In late June, 2021, a devastating heatwave affected the US Pacific Northwest and western Canada, breaking numerous all-time temperature records by large margins and directly causing hundreds of fatalities. The observed 2021 daily maximum temperature across much of the U.S. Pacific Northwest exceeded upper bound estimates obtained from single-station temperature records even after accounting for anthropogenic climate change, meaning that the event could not have been predicted under standard univariate extreme value analysis assumptions. In this work, we utilize a flexible spatial extremes model that considers all stations across the Pacific Northwest domain and accounts for the fact that many stations simultaneously experience extreme temperatures. Our analysis incorporates the effects of anthropogenic forcing and natural climate variability in order to better characterize time-varying changes in the distribution of daily temperature extremes.
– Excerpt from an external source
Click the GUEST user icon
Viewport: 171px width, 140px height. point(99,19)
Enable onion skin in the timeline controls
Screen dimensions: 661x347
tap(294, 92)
We show that greenhouse gas forcing, drought conditions and large-scale atmospheric modes of variability all have significant impact on summertime maximum temperatures in this region. Our model represents a significant improvement over corresponding single-station analysis, and our posterior medians of the upper bounds are able to anticipate more than 96% of the observed 2021 high station temperatures after properly accounting for extremal dependence.

翻译：2021年6月下旬，一场毁灭性热浪侵袭美国太平洋西北地区及加拿大西部，大幅刷新多项历史最高气温纪录，直接导致数百人死亡。在考虑人为气候变化影响后，美国太平洋西北地区大部分观测到的2021年日最高气温仍超过基于单站点温度记录估算的上限值，这意味着该事件在标准单变量极值分析框架下无法被预测。本研究采用灵活的空间极值模型，该模型考虑太平洋西北区域内所有站点，并纳入多站点同时经历极端温度的事实。我们的分析融合了人为强迫与自然气候变率的影响，以更好地刻画日极端温度分布的时变特征。研究表明，温室气体强迫、干旱条件及大尺度大气环流模态均对该地区夏季最高气温产生显著影响。相比对应单站点分析，我们的模型实现了显著改进，在合理考量极值依赖性后，其后验上限中位数能够预测超过96%的2021年观测站点高温值。